• **OBJETIVO PLANTEADO**
Reproduzca palabra por palabra el pasaje del texto sobre el reportaje de La Mosca que comienza en "Aunque se han" y termina en "Ain’t no Sunshine).".

• **TEXTO PROPORCIONADO**
★ ★ ★
Aunque se han vuelto un lugar común, vale recordar las palabras de Frank Zappa: “El periodismo de rock consiste en gente que no sabe escribir, entrevistando a gente que no sabe hablar para gente que no sabe leer.”
No digo que la cita sirva para referirnos a Hugo García Michel, sus entrevistados y sus lectores, pero el reportaje publicado en el número 98 de La Mosca dejó insatisfechos a muchos que adoramos a Male Rouge. ¿Por qué? ¡Pues porque más pareció una declaración de amor que un texto objetivo de periodismo musical! Y esto sucede muy a menudo: escribir con prisas lo primero que se nos viene a la mente, sin medir las afirmaciones y sin confirmar las informaciones (v.gr.: hace poco, Tania Molina, en La Jornada, le adjudicó a Max Cabello la autoría de Ain’t no Sunshine).
Se entiende: Male despierta pasiones y hace perder la objetividad.
“(Su) timbre sonaba tan profundo y desgarrado –escribe Hugo- que si hubiéramos cerrado los ojos habríamos pensado que se trataba de alguna cantante negra proveniente de lo más recóndito del Delta del Mississippi.”
★ ★ ★
• **EXTRACTO DEL LISTADO**

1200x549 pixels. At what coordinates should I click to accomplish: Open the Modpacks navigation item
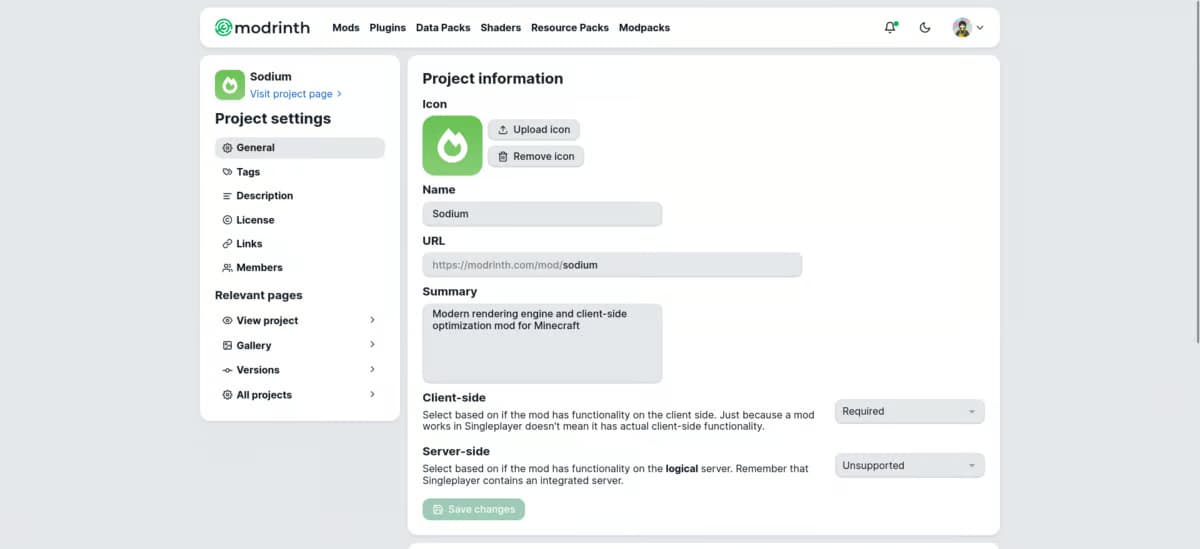(644, 28)
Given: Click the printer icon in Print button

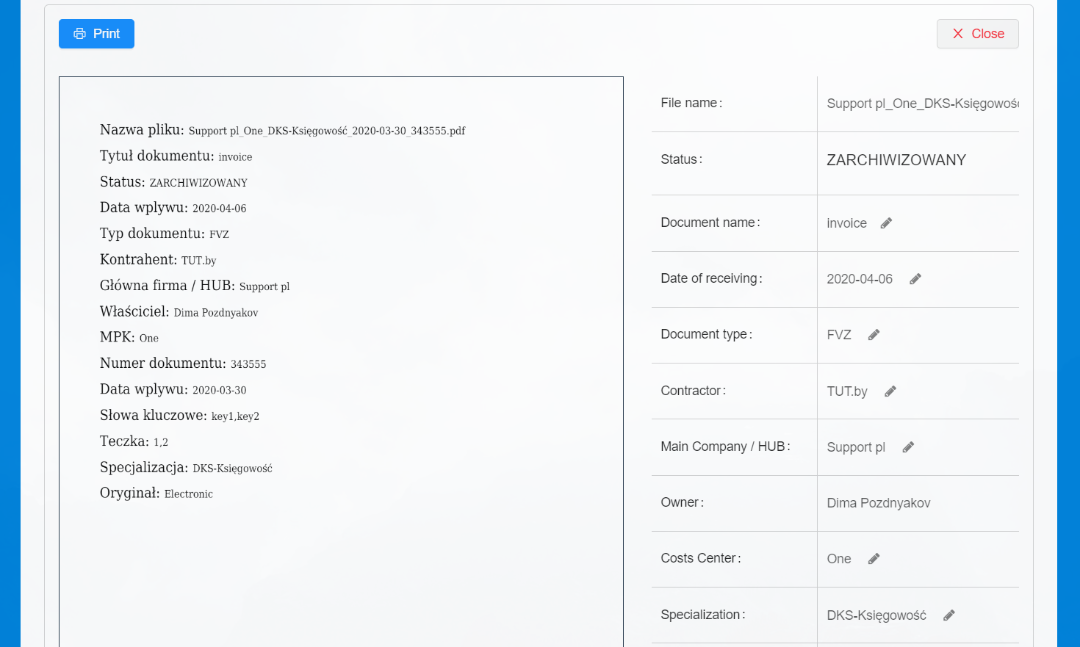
★ ★ ★
• **RESPUESTA DEL EJERCICIO**
Aunque se han vuelto un lugar común, vale recordar las palabras de Frank Zappa: “El periodismo de rock consiste en gente que no sabe escribir, entrevistando a gente que no sabe hablar para gente que no sabe leer.”
No digo que la cita sirva para referirnos a Hugo García Michel, sus entrevistados y sus lectores, pero el reportaje publicado en el número 98 de La Mosca dejó insatisfechos a muchos que adoramos a Male Rouge. ¿Por qué? ¡Pues porque más pareció una declaración de amor que un texto objetivo de periodismo musical! Y esto sucede muy a menudo: escribir con prisas lo primero que se nos viene a la mente, sin medir las afirmaciones y sin confirmar las informaciones (v.gr.: hace poco, Tania Molina, en La Jornada, le adjudicó a Max Cabello la autoría de Ain’t no Sunshine).